As result, researchers concluded that these elderly individuals should be encouraged to routinely perform home BP measurements.
The study, which included 1,814 community-dwelling individuals aged 75 years and older, found that two out of five subjects who appeared to have normal blood pressure (BP) during medical consultations were actually hypertension, investigators reported in the American Journal of Hypertension (published online ahead of print).
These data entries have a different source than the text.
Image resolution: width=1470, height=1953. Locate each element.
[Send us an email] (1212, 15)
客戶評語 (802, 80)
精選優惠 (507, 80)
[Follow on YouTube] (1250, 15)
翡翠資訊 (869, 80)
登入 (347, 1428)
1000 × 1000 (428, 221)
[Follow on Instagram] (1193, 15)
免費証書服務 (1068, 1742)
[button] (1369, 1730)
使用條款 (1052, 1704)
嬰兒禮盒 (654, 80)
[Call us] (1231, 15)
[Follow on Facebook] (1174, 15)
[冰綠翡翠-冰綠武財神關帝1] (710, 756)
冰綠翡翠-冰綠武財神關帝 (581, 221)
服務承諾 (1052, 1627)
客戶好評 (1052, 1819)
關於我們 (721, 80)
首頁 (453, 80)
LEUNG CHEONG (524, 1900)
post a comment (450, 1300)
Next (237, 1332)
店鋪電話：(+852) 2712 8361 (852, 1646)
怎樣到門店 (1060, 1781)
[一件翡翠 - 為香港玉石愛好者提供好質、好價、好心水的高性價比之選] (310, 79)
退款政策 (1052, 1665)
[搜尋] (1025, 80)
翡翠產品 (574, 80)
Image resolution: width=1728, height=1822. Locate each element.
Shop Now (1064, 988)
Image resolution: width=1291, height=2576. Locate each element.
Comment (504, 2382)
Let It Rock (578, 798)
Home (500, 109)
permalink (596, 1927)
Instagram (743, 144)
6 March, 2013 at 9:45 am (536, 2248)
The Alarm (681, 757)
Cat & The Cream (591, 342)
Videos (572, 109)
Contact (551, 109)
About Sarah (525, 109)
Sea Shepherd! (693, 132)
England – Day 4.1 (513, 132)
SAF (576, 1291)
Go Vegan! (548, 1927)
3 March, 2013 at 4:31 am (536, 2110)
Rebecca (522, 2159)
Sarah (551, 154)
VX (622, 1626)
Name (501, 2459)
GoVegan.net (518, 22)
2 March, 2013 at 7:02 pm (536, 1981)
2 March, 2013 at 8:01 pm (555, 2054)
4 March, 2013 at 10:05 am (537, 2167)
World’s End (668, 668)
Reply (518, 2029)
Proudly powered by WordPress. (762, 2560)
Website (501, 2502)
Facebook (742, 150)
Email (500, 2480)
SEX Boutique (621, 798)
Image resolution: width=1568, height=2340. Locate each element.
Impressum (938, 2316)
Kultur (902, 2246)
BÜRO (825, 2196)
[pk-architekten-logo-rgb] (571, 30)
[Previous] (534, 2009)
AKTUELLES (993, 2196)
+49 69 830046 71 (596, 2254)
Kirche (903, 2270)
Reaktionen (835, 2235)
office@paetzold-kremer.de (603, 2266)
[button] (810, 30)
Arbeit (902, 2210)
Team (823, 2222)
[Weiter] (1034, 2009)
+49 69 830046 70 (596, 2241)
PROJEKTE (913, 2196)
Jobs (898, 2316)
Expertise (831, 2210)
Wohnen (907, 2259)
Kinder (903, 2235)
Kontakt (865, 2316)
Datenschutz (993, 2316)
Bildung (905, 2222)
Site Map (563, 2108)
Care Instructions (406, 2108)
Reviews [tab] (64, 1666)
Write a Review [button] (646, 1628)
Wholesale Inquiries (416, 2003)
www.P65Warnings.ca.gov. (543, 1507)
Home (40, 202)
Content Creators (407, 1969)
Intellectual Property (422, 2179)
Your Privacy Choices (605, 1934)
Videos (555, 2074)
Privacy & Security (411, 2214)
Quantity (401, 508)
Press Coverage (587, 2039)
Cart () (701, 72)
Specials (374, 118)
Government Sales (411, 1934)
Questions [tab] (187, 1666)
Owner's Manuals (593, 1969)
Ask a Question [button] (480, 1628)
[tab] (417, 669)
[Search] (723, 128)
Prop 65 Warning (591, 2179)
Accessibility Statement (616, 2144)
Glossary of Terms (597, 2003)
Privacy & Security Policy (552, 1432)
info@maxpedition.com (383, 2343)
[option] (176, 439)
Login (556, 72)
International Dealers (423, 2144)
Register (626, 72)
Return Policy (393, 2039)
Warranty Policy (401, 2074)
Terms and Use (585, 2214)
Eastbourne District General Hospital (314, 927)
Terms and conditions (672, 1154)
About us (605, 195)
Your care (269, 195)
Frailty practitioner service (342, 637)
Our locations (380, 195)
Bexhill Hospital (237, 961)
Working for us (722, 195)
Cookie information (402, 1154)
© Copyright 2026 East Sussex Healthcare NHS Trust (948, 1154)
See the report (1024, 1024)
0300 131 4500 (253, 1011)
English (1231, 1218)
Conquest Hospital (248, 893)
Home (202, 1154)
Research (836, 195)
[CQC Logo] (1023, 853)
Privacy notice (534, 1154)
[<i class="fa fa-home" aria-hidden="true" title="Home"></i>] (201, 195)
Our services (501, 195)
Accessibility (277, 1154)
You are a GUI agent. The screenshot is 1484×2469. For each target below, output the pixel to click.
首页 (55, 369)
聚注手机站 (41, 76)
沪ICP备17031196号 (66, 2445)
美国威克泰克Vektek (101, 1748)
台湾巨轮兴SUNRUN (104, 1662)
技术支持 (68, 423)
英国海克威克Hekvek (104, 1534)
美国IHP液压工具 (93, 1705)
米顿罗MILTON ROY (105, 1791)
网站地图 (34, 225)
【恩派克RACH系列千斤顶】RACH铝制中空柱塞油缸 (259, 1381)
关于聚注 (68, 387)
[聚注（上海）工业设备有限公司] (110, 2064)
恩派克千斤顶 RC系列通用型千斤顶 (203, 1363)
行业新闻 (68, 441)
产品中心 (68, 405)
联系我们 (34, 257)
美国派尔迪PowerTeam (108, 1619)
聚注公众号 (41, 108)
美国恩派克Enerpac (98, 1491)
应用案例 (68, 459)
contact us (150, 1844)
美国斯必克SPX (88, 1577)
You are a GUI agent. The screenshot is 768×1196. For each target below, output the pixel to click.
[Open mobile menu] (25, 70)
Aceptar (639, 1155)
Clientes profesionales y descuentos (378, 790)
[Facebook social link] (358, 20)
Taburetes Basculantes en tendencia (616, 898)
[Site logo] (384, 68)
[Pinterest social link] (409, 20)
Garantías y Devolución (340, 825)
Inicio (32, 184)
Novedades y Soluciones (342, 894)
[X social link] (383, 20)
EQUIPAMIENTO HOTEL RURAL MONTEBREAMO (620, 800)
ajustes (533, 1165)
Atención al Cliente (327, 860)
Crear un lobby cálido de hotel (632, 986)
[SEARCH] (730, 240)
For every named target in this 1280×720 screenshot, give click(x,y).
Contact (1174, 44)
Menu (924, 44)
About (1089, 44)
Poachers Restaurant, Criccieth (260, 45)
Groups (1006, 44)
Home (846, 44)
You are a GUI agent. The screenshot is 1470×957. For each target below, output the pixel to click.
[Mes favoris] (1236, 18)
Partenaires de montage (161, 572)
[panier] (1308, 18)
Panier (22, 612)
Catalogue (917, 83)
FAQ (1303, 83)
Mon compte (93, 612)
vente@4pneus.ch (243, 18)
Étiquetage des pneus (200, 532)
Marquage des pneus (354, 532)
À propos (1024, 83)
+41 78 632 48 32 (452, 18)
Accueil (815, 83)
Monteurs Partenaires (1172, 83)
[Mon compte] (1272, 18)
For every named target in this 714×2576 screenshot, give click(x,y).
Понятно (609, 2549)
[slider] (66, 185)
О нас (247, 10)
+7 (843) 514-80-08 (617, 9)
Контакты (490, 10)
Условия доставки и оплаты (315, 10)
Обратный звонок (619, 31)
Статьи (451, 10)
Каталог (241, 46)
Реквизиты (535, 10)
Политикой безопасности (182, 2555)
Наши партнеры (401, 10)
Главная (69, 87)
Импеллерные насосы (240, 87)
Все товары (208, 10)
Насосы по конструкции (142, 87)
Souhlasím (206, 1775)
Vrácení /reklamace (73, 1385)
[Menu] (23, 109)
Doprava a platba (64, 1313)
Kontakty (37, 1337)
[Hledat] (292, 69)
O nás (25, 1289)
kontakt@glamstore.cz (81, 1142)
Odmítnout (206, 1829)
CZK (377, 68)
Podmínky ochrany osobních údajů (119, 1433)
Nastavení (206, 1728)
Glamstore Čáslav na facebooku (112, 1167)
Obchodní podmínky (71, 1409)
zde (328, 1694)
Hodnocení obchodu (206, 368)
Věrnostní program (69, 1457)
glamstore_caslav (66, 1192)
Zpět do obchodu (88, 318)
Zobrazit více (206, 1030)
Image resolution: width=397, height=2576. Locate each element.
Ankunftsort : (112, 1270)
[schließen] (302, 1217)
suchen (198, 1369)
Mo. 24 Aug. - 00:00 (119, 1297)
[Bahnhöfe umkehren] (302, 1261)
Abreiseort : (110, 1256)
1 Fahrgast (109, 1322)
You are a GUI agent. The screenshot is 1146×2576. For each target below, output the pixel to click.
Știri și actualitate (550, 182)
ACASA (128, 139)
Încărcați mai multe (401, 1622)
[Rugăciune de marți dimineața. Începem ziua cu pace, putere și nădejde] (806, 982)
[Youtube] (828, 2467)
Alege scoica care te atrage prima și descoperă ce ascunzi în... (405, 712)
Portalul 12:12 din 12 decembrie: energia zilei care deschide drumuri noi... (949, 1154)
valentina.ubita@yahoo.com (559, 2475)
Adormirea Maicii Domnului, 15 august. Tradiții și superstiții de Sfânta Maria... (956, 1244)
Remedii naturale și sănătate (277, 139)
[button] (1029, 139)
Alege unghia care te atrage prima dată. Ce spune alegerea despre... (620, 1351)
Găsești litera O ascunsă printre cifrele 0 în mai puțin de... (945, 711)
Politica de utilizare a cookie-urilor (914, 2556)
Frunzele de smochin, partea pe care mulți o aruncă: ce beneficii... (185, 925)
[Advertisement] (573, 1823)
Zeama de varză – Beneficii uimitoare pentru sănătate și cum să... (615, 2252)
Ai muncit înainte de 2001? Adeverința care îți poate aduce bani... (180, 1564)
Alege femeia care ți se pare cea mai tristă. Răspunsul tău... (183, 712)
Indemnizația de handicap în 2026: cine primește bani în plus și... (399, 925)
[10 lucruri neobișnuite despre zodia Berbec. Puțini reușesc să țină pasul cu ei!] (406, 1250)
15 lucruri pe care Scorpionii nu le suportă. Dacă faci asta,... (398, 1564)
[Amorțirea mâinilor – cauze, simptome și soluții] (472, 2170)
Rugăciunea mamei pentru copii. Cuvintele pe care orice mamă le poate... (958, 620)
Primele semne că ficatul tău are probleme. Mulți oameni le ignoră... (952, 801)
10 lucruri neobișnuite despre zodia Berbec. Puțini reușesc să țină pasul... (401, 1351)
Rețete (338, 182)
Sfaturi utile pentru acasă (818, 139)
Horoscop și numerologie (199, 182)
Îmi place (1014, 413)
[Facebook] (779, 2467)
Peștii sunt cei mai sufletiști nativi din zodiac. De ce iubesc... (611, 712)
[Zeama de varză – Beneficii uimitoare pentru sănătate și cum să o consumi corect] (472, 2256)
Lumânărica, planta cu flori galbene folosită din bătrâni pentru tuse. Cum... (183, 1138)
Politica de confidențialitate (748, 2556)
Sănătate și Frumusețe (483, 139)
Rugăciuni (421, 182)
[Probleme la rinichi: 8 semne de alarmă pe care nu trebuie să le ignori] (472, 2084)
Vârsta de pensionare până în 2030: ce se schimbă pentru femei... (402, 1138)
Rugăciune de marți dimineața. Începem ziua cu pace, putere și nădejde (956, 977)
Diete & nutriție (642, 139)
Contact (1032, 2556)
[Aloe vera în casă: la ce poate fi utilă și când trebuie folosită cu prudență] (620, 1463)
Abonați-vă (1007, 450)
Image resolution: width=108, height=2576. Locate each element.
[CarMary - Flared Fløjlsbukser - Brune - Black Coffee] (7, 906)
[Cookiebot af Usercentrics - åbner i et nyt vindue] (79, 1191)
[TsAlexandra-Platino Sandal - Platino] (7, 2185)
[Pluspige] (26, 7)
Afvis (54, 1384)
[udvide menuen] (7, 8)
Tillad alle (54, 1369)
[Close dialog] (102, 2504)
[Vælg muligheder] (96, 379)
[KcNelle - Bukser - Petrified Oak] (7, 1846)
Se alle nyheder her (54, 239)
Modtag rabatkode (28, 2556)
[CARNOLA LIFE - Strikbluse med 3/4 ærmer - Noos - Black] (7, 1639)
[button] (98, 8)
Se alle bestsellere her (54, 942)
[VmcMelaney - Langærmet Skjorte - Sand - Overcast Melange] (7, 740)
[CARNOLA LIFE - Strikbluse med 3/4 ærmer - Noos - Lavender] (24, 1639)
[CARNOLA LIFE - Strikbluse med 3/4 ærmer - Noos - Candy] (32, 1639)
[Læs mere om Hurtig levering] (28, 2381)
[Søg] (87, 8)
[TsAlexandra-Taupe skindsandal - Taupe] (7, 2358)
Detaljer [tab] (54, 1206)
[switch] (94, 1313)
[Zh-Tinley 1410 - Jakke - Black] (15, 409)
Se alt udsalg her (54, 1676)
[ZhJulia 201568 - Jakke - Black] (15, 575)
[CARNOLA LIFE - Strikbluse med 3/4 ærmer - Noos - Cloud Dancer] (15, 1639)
In the study, which was conducted by Cecilia Cacciolati, MD of Université Pierre et Marie Curie in Paris, and colleagues, all the subjects had office BP and home BP measurements taken with the same device. MHT was defined as normal BP at office visits with high BP at home. MHT has previously been shown to carry a doubling of the risk of vascular events, but not been well studied in older adults.
All subjects measured their BP at home six times a day for three consecutive days within two weeks following the visit to the study center. The frequency of MHT was 16% in the overall sample and 41% in subjects with a normal office BP. Compared with normotensive subjects, those with MHT were more frequently men, older (over age 80), had a higher body mass index, and a higher office systolic BP. In addition, subjects with MHT were more frequently diabetic and on anti-hypertensive medications (64% vs. 47%).
“The strengths of our study lie in the large sample size, the community-based setting, and the age range of our participants, variables that have been previously little-examined,” the researchers wrote. The study population’s higher education level and socioeconomic level were among the study limitations, the authors noted.